The DOH while asserting that maternity services remain chargeable has confirmed this position. A Department spokesperson said:

"Clearly it is not acceptable if someone in need of immediately necessary treatment, whether maternity or otherwise, has had that treatment delayed or withheld because of their chargeable status. That is entirely contrary to our guidance on this issue."

However, evidence that NHS confusion reigns, and that pregnant women may not even get as far as the midwife, has also come from Médecins du Monde UK.

In their evidence to the Health Select Committee MDM cite two cases of pregnant failed asylum seekers refused antenatal care by the Hospital Manager without seeing a midwife or a doctor.

One, suffering pre-term bleeding at seven months, was evidently in need of "immediately necessary treatment". She was not seen by a doctor and was told antenatal care was only available to her if she signed to guarantee she would pay for it. The Hospital Manager also reported her visit to the Home Office.

In each case, the midwives were uninformed of the fact that these pregnant women were turned away and were surprised to learn, upon the women arriving for delivery, that they were previously refused antenatal care.

The secondary care rules are still expected to be extended to cover primary care. At the moment primary care for "non-entitled" groups such as failed asylum seekers and undocumented migrants is at local GPs' discretion.

However, two years ago Migrant and Refugee Communities Forum were already reporting that entitled migrant women - refugees and asylum seekers - had problems realising their right to access GP care in Westminster, and Kensington and Chelsea.

Failure to provide their passports meant these women were sometimes being refused registration. Inability to secure their own interpreters resulted in them being refused appointments. The extension of the secondary care rules to primary care can only create further barriers to migrant women accessing maternity care.

The GP is generally the first port of call for any pregnant women. A woman who cannot access a family doctor as a result of immigration status may be unable to access a midwife and consequently may not be monitored for, or motivated to report, conditions which put her, or the unborn child, at risk.

As a result, high risk health conditions which may lead to maternal death, such as disposition to the convulsive condition eclampsia, will not be spotted unless an emergency arises. It is also unclear how access to abortion services may be affected.

JCWI is perplexed as to why rules to counter health tourism apply to failed asylum seekers or undocumented migrants who are not here for the principle purpose of accessing public health services for free. In any case the scale of the alleged abuse of the NHS by health tourists has never been demonstrated.

We also do not understand, given the risks to an unborn child -who can have no say in their whereabouts - why maternity care cannot be exempted from charges. But most puzzling of all remains the Department of Health's failure to initiate the race equality impact assessment of the new rules given the findings of Why Mothers Die and the Health Commission's findings on NW London Hospitals Trust.

A CRE spokesperson said: "We have written to the Department of Health asking them for evidence of the race equality impact assessment of the new policy, and are waiting for a response."

In the meantime the DOH has told JCWI that it does not believe it had to conduct an REIA of the secondary care rules because they have been in place since 1989, and the April 2004 measures only represented a closing of the loopholes.

"Should Ministers decide to change the current primary care rules, the Department of Health will work closely with representatives of the NHS as well as with key external stakeholders from national organisations including the Joint Council for the Welfare of Immigrants to develop the new policy further," the Department spokesperson promised.

Goal of the exercise:
Answer these questions from the passage on maternity care charges for migrants:
1. Which organization cited two cases of pregnant failed asylum seekers refused antenatal care by the Hospital Manager?
2. According to the DOH, since what year have the secondary care rules been in place?
3. In which areas did Migrant and Refugee Communities Forum report that entitled migrant women had problems accessing GP care?

Saved data entries:
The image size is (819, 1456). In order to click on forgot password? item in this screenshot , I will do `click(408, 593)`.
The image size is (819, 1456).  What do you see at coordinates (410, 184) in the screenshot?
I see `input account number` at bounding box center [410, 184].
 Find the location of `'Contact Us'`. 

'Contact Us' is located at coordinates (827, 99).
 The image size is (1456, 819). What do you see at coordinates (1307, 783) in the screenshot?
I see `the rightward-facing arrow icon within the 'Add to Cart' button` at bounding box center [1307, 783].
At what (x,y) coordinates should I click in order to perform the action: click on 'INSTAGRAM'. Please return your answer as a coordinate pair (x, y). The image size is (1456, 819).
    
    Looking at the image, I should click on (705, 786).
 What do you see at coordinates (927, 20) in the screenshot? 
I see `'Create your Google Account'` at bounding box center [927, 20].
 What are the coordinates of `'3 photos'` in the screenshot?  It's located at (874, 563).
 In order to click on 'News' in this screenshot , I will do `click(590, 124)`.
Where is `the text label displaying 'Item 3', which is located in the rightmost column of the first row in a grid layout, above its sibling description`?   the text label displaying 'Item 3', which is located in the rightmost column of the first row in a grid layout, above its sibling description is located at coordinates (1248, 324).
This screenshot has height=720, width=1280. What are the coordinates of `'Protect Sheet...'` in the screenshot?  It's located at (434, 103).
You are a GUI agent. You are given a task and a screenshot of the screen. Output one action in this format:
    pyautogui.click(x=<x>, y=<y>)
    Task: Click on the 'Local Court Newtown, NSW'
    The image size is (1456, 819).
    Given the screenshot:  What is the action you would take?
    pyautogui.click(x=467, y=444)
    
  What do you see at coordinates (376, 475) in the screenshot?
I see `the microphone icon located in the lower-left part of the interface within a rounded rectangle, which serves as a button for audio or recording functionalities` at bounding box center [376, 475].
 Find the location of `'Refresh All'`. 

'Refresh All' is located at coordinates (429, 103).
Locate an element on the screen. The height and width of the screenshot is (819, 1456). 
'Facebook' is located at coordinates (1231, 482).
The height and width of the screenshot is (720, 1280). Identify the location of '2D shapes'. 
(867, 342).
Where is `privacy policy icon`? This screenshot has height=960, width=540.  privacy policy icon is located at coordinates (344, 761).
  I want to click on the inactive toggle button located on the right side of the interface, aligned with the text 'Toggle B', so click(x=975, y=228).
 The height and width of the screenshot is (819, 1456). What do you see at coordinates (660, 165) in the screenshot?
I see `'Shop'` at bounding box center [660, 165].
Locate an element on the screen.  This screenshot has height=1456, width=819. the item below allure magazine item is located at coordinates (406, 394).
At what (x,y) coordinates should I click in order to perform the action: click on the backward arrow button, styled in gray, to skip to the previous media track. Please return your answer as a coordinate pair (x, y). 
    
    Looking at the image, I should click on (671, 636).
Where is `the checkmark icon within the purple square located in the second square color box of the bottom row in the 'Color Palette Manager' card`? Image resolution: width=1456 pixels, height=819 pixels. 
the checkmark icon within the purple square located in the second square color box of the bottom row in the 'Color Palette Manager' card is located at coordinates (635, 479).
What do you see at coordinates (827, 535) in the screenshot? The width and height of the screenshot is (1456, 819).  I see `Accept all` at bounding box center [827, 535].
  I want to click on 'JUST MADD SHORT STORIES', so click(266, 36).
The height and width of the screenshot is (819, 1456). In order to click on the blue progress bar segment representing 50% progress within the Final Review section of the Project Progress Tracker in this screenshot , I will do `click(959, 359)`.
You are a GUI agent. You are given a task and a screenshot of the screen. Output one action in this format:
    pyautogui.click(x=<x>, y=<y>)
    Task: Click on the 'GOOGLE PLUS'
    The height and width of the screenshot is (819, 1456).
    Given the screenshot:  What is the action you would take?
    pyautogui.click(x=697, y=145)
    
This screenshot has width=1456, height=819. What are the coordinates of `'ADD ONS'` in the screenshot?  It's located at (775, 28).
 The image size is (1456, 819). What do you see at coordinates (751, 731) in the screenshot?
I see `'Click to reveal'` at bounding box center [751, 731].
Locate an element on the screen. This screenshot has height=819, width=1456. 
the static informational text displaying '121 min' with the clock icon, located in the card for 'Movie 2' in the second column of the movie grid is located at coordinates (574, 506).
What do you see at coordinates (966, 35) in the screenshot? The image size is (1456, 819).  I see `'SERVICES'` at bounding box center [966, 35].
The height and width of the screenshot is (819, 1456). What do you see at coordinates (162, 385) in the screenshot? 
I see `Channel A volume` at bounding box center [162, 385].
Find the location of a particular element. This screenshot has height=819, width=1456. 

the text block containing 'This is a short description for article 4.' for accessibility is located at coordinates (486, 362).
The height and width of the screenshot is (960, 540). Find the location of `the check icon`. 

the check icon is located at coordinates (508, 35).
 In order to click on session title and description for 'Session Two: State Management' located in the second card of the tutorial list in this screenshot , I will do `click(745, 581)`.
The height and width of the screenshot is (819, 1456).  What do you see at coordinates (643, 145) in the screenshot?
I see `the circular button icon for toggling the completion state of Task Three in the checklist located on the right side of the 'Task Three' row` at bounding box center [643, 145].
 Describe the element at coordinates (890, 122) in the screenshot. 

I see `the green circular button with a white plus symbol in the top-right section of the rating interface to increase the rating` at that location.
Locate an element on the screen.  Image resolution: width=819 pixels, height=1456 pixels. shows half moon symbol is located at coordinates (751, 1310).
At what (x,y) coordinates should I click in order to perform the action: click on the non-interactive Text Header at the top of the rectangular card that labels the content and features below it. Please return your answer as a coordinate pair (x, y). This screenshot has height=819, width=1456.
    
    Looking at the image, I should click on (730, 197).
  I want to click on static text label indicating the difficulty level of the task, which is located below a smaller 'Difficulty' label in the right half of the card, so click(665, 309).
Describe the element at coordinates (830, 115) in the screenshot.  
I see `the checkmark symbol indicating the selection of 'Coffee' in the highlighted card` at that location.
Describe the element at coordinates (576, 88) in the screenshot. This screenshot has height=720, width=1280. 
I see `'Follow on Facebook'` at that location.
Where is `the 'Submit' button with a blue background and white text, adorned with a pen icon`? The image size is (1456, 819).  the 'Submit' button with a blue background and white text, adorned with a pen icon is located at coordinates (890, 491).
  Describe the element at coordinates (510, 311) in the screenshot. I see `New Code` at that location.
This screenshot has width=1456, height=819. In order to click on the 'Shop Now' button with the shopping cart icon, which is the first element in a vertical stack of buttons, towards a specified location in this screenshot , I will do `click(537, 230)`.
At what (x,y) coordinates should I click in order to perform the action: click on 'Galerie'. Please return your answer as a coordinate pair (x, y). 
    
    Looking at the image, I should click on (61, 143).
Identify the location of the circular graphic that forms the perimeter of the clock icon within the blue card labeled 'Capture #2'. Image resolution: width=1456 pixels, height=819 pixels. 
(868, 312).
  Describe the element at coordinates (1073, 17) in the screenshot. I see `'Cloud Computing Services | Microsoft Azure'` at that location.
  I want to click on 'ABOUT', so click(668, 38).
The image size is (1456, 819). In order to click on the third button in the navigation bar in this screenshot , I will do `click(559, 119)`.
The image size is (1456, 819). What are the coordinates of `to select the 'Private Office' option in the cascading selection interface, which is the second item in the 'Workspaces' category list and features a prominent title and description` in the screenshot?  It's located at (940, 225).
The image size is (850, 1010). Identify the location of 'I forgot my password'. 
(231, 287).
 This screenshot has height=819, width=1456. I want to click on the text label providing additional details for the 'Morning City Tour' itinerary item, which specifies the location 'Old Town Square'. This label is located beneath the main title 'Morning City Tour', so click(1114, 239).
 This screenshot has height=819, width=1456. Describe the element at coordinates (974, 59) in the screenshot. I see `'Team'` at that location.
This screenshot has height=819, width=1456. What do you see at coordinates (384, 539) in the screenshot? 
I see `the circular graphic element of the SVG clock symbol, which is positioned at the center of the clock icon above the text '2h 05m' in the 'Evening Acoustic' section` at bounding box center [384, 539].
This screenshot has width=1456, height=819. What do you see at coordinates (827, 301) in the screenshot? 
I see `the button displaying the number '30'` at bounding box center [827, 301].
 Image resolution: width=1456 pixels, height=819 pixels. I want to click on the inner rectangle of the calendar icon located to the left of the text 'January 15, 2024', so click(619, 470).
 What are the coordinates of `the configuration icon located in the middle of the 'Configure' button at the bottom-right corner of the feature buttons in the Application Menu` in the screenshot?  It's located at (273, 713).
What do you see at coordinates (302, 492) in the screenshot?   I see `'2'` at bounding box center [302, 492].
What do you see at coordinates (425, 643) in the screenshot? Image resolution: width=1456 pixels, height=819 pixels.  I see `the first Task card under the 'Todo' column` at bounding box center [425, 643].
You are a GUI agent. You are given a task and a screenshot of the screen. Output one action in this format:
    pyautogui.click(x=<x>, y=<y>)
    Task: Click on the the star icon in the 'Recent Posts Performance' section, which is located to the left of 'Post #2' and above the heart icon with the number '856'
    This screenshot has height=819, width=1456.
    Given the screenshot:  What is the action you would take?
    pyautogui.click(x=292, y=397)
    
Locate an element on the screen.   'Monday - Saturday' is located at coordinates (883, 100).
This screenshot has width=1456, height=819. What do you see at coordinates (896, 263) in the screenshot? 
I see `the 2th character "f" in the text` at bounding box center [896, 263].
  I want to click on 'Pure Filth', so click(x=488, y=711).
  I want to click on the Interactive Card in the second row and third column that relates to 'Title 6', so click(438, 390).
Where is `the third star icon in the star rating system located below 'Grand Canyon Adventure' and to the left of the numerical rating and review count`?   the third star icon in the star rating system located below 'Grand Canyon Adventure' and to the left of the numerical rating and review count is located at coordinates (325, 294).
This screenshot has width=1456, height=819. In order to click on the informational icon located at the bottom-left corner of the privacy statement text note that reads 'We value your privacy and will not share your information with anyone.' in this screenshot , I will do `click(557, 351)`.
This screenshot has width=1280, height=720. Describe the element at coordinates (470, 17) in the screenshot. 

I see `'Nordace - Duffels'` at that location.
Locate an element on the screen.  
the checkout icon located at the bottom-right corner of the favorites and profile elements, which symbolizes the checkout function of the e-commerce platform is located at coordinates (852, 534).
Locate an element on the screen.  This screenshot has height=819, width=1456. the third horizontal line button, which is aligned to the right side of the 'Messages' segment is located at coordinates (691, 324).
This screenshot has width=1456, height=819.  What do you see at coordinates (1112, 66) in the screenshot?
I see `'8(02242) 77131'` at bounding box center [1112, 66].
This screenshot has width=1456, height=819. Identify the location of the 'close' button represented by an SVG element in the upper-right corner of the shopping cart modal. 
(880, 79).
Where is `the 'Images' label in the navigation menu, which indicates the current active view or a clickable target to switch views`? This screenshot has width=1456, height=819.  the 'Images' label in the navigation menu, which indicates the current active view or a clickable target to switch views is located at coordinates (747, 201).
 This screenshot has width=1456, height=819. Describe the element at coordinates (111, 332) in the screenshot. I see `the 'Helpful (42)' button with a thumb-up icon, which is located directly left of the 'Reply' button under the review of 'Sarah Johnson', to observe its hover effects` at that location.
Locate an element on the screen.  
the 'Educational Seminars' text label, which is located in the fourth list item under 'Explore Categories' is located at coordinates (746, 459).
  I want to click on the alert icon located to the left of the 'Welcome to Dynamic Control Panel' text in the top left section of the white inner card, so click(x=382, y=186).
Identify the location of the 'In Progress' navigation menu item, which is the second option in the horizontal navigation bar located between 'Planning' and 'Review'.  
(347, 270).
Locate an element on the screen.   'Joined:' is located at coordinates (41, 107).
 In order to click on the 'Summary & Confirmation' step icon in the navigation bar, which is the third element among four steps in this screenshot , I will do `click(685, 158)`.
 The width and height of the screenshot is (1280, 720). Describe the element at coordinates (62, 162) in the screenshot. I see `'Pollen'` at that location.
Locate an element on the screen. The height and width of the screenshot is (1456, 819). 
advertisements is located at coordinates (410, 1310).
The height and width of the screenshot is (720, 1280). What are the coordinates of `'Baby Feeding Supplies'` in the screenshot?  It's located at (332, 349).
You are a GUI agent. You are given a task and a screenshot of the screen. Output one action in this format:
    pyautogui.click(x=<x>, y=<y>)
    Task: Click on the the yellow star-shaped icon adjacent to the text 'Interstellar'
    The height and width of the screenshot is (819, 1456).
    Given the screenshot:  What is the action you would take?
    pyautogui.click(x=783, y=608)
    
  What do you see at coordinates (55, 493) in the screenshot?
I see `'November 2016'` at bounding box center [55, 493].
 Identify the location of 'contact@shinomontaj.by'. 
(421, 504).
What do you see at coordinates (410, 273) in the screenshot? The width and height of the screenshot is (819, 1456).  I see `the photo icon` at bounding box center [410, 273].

Problem solution:
1. Médecins du Monde UK
2. 1989
3. Westminster, and Kensington and Chelsea